The mood surrounding the Iowa fanbase following Saturday's Chippewa fiasco is fit to 'celebrate' an anniversary of sorts on Saturday. It hasn't exactly been a whole year, but Iowa played Minnesota when the date's last four digits were '2011,' and they will again in five days when the date ends with '2012.'
Last year's Iowa-Minnesota tilt shares a handful of characteristics with Iowa's MAC-tastic defeat of two days ago: dominant Iowa O-Line play, a 200-yard rusher in Black & Gold, baffling non-recovery of a not-exceptionally-placed onside kick, and a one-point defeat that surely evoked a good number of chuckles from the four corners of hell (Madison, Lincoln, Ames, and ... Champaign [?]). This post aims to specifically address the first two of these characteristics, both of which themselves share an attribute: they aren't often accomplished by a losing team, at least not outside of the Big XII, where (as ISU fan tells us) men are men, and (as we suspect) those men don't really play too much defense.
Below, I hope to briefly survey exactly how Iowa lost to the Golden Gophers in 2011, and make a (hopefully) slightly unconventional argument as to how they more likely could have won. There were red zone failures, sure, but nonetheless, Iowa converted its only redzone chance in the fourth quarter to go up 21-10, and only failed to convert one third down in the second half. Sounds good, right? Well, it wasn't. The defeat defied logic. The remedy, however, may equally defy logic. Leading 21-16 with its defense back on the field after Minnesota's onside kick, Iowa needed to increase the Gophers' odds of scoring that go-ahead touchdown.

########################################

— GOALS —
**A.** In the Iowa-Minnesota football post, reproduce the part that opens with the words containing "Below, I hope" and closes with "that go-ahead touchdown.", swapping "Golden Gophers" for "Minnesota".
**B.** Using the Iowa-Minnesota football post, decide whether each statement agrees with it: (i) Iowa had a 200-yard rusher in last year's game against Minnesota. (ii) Iowa failed to convert three third downs in the second half of that game. (iii) Iowa's fourth-quarter red zone score put it ahead 21-10.
**C.** Pick up the Iowa-Minnesota football post after its final sentence and keep writing.

A run of records:
########################################

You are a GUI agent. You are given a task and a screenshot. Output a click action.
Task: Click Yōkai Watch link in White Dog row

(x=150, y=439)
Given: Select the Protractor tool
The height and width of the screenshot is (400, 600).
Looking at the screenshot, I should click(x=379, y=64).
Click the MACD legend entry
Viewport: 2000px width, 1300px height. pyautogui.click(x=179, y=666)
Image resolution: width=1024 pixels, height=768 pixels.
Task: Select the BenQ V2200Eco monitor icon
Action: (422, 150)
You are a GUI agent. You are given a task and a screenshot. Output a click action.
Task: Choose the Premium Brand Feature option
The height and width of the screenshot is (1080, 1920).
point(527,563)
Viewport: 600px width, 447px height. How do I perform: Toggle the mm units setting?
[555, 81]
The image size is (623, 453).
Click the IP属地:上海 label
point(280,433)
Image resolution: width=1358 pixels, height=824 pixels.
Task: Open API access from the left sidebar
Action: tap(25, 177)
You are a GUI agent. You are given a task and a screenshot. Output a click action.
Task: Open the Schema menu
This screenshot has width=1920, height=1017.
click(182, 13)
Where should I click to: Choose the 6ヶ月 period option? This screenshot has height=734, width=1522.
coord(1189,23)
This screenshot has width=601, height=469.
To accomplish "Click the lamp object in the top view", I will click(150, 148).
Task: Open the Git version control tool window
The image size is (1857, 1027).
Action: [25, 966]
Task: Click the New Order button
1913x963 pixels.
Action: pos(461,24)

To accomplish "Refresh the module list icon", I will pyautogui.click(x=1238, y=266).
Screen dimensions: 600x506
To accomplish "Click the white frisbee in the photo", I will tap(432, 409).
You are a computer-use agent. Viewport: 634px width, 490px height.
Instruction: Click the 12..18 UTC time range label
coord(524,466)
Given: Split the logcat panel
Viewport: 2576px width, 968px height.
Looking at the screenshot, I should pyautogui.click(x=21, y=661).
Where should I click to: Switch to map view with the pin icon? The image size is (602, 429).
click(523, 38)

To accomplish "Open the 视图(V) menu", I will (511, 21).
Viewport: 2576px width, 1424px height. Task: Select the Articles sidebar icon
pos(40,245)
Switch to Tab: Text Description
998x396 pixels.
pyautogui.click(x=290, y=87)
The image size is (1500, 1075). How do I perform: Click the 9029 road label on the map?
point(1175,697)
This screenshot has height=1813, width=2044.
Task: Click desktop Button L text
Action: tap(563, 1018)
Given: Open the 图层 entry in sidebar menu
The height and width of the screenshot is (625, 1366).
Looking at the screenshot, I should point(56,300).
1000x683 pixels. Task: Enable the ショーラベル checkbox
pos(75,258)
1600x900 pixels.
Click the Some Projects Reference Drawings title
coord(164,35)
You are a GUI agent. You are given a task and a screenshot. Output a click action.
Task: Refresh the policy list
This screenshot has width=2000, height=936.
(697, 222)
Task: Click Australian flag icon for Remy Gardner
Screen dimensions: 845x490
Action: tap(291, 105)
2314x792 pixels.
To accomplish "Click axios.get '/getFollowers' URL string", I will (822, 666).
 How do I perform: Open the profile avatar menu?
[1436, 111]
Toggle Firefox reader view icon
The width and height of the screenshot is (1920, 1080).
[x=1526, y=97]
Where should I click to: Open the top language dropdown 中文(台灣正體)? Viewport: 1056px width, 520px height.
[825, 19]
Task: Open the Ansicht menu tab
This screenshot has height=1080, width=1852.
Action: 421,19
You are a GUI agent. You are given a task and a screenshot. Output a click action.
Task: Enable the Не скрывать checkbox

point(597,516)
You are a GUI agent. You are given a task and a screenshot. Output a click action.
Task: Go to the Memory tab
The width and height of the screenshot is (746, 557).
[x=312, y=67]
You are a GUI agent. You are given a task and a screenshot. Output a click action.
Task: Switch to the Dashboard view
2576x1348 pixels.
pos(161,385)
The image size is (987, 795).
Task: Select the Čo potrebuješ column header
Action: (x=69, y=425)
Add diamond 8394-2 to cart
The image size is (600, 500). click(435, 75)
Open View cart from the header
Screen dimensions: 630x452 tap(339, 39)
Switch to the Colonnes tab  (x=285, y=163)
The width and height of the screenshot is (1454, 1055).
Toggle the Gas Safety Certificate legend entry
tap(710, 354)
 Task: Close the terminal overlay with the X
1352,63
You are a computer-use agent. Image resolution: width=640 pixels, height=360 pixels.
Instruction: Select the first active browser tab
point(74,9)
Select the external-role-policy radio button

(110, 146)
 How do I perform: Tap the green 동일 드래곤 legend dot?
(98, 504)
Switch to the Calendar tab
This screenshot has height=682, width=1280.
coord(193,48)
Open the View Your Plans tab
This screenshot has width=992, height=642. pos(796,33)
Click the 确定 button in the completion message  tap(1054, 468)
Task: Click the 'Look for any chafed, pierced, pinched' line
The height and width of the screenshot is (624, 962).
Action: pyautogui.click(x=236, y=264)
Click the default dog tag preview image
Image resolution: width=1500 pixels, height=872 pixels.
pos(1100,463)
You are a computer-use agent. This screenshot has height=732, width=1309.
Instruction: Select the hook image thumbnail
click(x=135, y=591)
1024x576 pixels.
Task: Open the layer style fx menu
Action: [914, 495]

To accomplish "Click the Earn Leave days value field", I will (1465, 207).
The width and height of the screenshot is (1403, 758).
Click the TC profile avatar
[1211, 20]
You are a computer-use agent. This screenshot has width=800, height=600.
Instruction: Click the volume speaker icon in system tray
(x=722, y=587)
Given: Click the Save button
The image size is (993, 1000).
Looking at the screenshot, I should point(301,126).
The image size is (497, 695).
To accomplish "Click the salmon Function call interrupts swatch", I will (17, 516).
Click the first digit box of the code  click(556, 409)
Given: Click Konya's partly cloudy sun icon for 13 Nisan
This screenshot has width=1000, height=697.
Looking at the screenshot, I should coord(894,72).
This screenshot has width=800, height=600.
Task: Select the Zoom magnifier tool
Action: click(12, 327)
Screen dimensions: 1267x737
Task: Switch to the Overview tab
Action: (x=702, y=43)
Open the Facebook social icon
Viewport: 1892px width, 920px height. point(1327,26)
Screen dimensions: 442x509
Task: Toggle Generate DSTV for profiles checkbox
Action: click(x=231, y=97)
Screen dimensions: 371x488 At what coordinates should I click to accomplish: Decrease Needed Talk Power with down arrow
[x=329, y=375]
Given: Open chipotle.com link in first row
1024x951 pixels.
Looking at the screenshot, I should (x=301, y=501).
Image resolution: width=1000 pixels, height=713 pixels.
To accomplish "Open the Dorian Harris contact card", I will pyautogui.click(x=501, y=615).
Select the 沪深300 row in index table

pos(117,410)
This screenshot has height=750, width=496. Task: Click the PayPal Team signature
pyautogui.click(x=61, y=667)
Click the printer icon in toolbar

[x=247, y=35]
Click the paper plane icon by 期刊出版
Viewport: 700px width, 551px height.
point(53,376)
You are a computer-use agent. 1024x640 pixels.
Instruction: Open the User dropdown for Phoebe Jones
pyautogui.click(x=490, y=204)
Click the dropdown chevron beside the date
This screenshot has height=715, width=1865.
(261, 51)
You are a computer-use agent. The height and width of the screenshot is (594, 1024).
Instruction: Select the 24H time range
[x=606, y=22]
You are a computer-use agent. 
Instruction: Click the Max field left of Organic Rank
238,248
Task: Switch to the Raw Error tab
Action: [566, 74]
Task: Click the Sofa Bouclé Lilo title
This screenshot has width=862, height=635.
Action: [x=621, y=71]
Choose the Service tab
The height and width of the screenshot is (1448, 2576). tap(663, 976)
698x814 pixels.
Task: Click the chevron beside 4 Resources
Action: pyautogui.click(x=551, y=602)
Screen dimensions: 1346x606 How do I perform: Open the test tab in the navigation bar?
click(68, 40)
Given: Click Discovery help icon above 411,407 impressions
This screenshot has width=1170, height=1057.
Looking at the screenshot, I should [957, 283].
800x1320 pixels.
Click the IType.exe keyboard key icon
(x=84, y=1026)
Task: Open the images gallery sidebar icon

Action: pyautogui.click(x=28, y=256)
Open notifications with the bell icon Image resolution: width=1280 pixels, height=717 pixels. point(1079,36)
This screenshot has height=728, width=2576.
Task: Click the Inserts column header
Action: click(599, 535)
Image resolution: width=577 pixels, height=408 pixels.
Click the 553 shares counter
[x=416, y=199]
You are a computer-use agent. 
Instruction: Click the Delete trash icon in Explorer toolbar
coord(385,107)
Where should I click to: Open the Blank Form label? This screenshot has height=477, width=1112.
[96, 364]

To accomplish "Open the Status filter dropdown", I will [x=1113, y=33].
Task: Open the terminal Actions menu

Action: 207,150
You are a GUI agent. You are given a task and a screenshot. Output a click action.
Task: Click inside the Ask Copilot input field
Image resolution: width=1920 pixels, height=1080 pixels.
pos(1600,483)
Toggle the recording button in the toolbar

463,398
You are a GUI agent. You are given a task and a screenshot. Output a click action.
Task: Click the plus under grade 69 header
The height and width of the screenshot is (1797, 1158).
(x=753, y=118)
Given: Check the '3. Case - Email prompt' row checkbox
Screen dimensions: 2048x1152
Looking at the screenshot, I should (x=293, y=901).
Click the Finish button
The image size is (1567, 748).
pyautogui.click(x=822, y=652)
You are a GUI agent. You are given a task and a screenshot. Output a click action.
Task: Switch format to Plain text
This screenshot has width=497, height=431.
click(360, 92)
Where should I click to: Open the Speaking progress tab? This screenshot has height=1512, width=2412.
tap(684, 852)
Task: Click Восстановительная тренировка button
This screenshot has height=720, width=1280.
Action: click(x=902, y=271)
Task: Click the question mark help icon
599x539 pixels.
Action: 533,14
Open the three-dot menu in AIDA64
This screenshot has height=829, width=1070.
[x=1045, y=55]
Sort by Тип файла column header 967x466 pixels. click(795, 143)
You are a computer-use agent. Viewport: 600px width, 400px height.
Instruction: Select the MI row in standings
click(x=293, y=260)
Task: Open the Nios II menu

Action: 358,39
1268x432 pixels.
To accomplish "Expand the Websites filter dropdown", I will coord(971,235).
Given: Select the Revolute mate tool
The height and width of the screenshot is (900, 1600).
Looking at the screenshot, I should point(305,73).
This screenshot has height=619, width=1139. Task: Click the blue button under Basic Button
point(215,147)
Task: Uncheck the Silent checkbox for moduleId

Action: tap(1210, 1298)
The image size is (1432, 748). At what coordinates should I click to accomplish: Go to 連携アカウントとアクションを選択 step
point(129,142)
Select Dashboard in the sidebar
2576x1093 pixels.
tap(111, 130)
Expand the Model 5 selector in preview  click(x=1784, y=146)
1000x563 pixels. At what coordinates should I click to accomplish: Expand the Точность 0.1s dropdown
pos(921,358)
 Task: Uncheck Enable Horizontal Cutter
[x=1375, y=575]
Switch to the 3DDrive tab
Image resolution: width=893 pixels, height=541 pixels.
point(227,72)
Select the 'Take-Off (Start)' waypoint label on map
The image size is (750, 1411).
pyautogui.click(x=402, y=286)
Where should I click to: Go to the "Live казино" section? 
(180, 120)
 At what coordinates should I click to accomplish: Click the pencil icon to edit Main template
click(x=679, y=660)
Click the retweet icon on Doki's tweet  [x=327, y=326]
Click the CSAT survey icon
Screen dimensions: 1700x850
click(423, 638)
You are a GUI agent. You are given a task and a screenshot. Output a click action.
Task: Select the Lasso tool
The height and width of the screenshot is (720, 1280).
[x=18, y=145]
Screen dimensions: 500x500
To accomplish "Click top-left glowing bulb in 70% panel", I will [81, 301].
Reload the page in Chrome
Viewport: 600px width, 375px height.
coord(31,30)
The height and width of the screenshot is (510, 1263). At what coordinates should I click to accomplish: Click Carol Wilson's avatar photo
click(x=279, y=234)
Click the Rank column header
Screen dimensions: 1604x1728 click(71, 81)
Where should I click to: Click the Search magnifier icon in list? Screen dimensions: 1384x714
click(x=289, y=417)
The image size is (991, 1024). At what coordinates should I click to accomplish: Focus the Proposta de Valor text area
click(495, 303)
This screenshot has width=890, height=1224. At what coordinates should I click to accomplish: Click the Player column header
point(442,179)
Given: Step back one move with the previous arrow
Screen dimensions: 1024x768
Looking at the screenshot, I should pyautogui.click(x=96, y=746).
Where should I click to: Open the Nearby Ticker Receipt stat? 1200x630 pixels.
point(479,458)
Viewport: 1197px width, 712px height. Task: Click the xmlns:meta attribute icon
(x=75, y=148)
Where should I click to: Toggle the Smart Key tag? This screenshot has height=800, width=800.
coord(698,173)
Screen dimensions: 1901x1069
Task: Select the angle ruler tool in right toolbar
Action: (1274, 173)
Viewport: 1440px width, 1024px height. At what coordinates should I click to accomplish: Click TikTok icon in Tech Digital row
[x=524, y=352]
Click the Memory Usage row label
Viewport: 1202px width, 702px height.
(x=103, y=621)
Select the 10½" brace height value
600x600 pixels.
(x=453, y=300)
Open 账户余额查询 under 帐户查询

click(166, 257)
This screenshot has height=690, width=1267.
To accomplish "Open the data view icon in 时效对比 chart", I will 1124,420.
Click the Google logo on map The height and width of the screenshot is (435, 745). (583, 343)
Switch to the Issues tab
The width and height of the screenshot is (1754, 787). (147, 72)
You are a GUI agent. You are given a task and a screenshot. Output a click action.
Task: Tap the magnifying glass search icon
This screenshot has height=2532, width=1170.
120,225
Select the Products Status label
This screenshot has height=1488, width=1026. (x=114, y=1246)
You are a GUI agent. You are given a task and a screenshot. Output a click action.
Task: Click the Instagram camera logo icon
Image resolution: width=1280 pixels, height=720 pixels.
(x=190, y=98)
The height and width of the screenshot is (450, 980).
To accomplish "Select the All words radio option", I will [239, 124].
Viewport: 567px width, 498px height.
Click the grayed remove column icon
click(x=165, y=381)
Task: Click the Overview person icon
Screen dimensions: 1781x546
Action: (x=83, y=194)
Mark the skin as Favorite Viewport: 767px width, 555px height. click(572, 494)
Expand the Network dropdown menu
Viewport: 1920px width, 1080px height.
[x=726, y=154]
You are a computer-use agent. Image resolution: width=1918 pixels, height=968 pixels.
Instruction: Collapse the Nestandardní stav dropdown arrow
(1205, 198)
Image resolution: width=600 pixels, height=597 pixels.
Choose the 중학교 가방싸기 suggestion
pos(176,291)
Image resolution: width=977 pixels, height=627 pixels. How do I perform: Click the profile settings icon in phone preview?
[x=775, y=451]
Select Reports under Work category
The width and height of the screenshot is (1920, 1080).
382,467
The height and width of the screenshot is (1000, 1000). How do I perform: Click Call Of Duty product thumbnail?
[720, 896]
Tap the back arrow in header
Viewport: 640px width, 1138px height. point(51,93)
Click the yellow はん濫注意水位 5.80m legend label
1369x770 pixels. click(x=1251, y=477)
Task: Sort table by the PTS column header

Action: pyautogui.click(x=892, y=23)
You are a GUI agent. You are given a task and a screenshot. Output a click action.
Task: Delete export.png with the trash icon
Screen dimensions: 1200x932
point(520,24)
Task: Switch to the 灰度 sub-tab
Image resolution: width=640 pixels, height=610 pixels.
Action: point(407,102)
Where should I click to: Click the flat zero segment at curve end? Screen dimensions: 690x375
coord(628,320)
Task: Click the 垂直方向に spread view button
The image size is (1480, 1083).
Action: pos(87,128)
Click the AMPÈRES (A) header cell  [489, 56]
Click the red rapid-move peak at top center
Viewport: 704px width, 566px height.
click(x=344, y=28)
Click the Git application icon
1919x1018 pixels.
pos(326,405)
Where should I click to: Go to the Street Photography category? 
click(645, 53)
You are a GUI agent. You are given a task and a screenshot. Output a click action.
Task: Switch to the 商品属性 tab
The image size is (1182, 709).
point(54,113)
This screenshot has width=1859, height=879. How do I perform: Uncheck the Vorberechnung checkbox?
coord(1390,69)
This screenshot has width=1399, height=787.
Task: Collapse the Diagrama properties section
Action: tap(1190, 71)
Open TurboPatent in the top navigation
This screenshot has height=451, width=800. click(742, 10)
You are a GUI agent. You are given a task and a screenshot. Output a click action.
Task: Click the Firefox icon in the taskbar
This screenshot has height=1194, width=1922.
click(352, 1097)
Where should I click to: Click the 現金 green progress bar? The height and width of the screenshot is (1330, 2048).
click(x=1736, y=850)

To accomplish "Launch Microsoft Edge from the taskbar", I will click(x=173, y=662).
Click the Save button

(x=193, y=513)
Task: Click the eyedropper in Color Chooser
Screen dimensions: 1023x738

########################################

— OUTPUTS FOR THE TASKS —
**A.**
Below, I hope to briefly survey exactly how Iowa lost to the Minnesota in 2011, and make a (hopefully) slightly unconventional argument as to how they more likely could have won. There were red zone failures, sure, but nonetheless, Iowa converted its only redzone chance in the fourth quarter to go up 21-10, and only failed to convert one third down in the second half. Sounds good, right? Well, it wasn't. The defeat defied logic. The remedy, however, may equally defy logic. Leading 21-16 with its defense back on the field after Minnesota's onside kick, Iowa needed to increase the Gophers' odds of scoring that go-ahead touchdown.

**B.**
(i) Yes: "a 200-yard rusher in Black & Gold"
(ii) No: "only failed to convert one third down in the second half"
(iii) Yes: "Iowa converted its only redzone chance in the fourth quarter to go up 21-10"

**C.**
All drive information contained herein is courtesy of the NCAA, available via customizable navigation at http://web1.ncaa.org/mfb/mainpage.jsp?year=2011
To think happy thoughts for a moment, allow me to set this stage: East Lansing, Michigan on October 24, 2009. Any Hawk fan that's been on the grid (read: everyone reading this) knows what happened. 7 got 6. Epic. Delirium. 8-0. However, what happened before that, a swift and crushing 60-yard TD drive by Sparty, seemed to end all of our hopes and dreams. MSU's drive may have done that very thing, except it had one normally desirable, but situationally-unfortunate (for MSU) attibute; the Spartans struck--hook & lateral included--in only 1:13. If Cousins doesn't hit Blair White for a 30-yard TD strike immediately after the hook-and-lateral, MSU may have been running a last-second slant route for a 12-9 win.
Jumping back to non-alternate reality, Minnesota's go-ahead TD drive constituted 12 plays, covering 59 yards, but most importantly, it consumed 5:34, running the clock from 8:22 after the onside kick to 2:48 when Iowa set up for its ensuing clusterfuck (including its aforementioned only missed 3rd down of the second half) trailing 22-21. This actually left Iowa more time than it had in the '09 MSU game, and also needing only a field goal to win, but on top of the '11 Iowa squad being considerably less clutch (and more bed-shitty?) than the '09 Hawks, the situation is also distinct in that the '09 MSU drive was preceded by an Iowa score (FG) at the 2:56 mark. In the 2011 Minnesota tussle, however Iowa did not touch the ball between the 13:51 mark in the 4th until the start of its (very non-Elway-esque) 'drive' beginning at 2:48.
To be emphatically redundant, Iowa didn't touch the ball for eleven straight minutes while Minnesota turned its 11-point deficit into a 1-point lead. You think Coker's 252 yards were impressive? Coker accumulated 249 of his yards in the first three quarters. In essence, Iowa's offense, regardless how sputtering in the red zone, played a three-quarter game. You want to magnify red zone failures? Limit your number of possessions by a quarter.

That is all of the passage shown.